La fotografia non fa soltanto parte della nostra via nostalgica del ricordo ma spesso è usata come testimonianza storica in via di una certezza maggiore.

Un paragone calzante relativo all’etica del lavoro storiografico in rapporto alla fotografia è quello che ci fornisce Georges Didi-Huberman nella sua opera Immagini Malgrado Tutto, nella quale indaga la fotografia come testimonianza degli orrori della Shoah.

Lo studioso francese ricorre al mito di Perseo e della Gorgone per descrivere il difficile compito dello storico. Nello scudo dell’eroe si riflette l’immagine della Gorgone, simbolo dell’“inimmaginabile” di Auschwitz. Soltanto facendosi carico di questa immagine, Perseo può sconfiggere l’indicibilità del Male.

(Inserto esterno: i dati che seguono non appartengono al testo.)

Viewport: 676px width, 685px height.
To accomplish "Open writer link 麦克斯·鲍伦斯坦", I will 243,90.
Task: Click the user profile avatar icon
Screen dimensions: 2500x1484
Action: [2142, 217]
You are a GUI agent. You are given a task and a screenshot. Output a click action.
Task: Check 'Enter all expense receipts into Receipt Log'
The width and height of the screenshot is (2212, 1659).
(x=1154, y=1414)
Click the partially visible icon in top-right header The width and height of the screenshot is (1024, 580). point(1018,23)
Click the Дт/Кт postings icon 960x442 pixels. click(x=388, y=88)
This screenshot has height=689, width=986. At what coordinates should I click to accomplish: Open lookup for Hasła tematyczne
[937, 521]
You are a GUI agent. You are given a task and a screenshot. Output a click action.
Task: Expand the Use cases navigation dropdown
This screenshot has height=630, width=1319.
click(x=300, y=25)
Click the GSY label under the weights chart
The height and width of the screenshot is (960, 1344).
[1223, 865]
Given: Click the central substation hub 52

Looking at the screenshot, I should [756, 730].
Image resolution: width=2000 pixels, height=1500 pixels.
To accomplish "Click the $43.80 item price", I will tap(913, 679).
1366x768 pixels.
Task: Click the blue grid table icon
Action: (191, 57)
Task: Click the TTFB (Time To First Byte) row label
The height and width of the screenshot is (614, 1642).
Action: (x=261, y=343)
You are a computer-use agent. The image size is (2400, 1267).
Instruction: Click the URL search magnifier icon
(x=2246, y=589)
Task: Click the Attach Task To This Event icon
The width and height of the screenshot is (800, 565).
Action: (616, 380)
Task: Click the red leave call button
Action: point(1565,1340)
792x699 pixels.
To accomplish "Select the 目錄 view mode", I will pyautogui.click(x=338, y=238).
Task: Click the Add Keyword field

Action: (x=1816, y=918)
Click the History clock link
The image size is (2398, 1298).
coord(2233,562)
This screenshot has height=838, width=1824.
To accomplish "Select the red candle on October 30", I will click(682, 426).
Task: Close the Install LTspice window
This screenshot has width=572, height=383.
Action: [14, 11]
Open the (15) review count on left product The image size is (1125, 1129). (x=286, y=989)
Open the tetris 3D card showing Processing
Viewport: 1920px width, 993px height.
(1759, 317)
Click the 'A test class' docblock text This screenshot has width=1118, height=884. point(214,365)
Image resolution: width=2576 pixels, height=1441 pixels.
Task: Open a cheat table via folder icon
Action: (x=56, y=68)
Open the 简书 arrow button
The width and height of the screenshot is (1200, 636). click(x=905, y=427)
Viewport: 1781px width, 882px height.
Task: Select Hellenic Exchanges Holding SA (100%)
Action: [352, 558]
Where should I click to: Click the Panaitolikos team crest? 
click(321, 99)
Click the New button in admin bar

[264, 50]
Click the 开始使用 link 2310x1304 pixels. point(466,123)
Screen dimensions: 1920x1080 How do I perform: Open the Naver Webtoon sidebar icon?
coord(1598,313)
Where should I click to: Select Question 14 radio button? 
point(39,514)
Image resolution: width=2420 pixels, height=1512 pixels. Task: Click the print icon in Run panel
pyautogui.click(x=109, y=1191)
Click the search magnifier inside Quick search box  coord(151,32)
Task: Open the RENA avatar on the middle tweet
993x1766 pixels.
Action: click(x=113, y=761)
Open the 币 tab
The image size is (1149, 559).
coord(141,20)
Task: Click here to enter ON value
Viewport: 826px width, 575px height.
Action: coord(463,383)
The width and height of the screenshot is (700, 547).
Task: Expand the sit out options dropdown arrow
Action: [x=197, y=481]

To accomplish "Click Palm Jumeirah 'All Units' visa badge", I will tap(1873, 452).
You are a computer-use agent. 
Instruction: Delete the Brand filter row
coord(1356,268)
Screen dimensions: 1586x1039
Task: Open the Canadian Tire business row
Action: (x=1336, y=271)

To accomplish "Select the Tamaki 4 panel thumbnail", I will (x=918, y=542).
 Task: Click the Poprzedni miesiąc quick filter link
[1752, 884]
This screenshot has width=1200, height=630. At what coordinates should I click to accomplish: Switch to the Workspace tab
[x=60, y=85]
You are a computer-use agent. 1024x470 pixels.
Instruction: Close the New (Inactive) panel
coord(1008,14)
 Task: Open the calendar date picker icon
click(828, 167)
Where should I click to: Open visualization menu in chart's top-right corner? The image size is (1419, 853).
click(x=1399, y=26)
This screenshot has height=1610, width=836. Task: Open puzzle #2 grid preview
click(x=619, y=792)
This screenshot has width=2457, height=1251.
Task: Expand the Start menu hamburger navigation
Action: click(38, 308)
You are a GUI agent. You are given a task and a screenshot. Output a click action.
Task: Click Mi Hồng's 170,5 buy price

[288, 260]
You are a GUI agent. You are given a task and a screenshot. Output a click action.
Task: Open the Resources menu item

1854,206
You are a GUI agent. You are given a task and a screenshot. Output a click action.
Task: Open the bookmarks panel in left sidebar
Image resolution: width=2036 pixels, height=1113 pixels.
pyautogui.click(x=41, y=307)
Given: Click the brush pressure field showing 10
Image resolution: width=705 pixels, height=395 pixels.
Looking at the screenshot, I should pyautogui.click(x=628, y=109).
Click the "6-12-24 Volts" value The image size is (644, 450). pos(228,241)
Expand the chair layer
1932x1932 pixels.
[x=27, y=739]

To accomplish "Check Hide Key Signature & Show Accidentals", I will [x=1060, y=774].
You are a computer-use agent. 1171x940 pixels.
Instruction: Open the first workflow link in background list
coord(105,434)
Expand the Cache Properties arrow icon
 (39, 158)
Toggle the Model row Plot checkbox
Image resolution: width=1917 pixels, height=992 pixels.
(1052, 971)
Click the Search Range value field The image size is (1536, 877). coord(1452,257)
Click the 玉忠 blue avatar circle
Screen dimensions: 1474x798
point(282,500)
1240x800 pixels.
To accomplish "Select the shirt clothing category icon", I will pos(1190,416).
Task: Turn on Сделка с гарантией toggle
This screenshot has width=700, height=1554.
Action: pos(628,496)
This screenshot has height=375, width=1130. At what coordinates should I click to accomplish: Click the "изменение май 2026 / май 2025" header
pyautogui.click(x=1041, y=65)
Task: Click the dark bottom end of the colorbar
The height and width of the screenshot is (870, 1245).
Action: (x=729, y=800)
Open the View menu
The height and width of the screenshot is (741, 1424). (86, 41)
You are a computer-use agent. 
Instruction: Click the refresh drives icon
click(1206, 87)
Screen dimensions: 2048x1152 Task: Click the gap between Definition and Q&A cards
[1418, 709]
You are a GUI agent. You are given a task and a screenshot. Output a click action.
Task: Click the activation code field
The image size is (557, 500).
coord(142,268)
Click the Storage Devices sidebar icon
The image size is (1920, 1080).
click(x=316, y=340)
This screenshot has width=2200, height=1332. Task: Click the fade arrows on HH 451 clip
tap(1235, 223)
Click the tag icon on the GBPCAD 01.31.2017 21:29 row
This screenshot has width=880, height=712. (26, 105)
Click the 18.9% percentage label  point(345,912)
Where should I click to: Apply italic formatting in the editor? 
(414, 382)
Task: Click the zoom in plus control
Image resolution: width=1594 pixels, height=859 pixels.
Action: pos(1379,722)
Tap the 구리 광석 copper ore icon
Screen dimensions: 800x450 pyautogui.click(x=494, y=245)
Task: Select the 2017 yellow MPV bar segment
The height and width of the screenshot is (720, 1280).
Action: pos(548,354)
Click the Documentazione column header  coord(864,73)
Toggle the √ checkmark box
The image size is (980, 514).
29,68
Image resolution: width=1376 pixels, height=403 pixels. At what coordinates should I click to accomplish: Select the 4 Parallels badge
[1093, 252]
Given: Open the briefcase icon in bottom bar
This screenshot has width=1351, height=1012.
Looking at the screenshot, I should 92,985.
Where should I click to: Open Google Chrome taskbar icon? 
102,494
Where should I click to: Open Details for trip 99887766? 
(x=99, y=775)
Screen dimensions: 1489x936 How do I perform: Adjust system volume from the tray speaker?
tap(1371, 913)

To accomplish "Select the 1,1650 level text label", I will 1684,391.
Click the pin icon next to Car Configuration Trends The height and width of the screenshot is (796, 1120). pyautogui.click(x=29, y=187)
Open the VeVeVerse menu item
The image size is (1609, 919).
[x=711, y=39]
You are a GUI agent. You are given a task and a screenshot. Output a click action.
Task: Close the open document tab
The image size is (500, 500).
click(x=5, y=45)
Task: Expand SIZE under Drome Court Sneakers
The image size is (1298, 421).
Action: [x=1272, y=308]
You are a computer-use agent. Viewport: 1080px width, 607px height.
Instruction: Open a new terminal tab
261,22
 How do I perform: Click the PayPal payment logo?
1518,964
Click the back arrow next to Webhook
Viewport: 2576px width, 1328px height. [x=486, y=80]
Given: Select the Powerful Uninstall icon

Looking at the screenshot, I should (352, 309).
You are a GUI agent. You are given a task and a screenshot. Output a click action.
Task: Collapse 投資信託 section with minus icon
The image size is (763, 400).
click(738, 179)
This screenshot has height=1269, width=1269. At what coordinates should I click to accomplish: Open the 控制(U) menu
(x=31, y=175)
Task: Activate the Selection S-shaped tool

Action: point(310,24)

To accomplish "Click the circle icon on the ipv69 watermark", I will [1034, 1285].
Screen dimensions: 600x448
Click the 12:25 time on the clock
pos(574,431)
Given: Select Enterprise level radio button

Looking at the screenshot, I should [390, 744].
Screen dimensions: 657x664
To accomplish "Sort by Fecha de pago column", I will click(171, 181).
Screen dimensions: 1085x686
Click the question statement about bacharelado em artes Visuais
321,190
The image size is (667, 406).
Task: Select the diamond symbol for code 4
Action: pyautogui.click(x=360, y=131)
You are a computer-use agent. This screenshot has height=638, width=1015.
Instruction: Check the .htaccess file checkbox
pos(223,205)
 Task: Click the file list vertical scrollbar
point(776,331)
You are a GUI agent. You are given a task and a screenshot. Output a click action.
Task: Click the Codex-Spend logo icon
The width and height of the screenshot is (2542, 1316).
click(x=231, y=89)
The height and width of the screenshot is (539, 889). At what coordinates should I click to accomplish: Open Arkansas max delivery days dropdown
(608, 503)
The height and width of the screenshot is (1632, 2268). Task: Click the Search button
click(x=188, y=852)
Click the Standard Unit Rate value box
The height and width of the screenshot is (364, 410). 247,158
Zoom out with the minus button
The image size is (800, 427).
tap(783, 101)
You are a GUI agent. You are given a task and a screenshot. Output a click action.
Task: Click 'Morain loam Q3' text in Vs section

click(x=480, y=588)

Il vero atto di coraggio, per Didi-Huberman, non è quello di affrontare la Gorgone con l’astuto mezzo “tecnico” fornito da Atena, quanto di rivolgersi a guardare l’immagine riflessa nello scudo, che è l’unico modo per poter guardare in faccia il Male.

Per raccogliere l’atto disperato del fotografo di Auschwitz, “noi dobbiamo […] imparare a maneggiare il dispositivo delle immagini, per sapere che farcene del nostro vedere e della nostra memoria. Dobbiamo imparare a usare, come fa Perseo, il nostro scudo, l’immagine-scudo”, quella immagine che Perseo ha il coraggio di guardare, correndo il rischio di rimanere pietrificato. alt

Robert Capa (Endre Friedman) è quello che potremo definire uno dei più grandi testimoni del nostro secolo. I suoi reportage raccontano ben cinque diversi conflitti bellici: la guerra civile spagnola, la seconda guerra sino-giapponese, la seconda guerra mondiale, la guerra arabo-israeliana del 1948 e la prima guerra d'Indocina.

Robert Capa è considerato il padre del fotogiornalismo. Nelle sue foto voleva cogliere l’attimo per eccellenza, quell’istante folle nello strazio della guerra, era la sua missione la sua ambizione più grande che compensava il forte rischio a cui si esponeva!

Terminato il conflitto mondiale, nel 1947, insieme ad Henri Cartier-Bresson, David Seymour, Geroge Rodger e William Vandivert fondò l’agenzia fotografica cooperativa Magnum.

La sua passione, la sua vita, cioè l’amore per la fotografia, lo portò ad intraprendere quello che per Capa fu il suo ultimo viaggio: documentare la prima Guerra d’Indocina in veste di inviato.

Il 25 maggio del 1954 in Indocina, dopo essersi inoltrato inavvertitamente in un campo minato, saltò in aria, morendo a 40 anni.

L’amico Ernest Hemingway, ricordandonel’ improvvisa morte, disse: “È stato un buon amico e un grande e coraggiosissimo fotografo… Era talmente vivo che uno deve mettercela tutta per pensarlo morto”.

Capa viene descritto da tutti coloro che lo conoscevano come un uomo che amava la pace e odiava la violenza e il terrore, ma il destino volle che quasi tutta la sua vita fosse invece legata proprio alle sofferenze causate agli uomini dal loro coinvolgimento nel gioco mortale della guerra e dell’oppressione.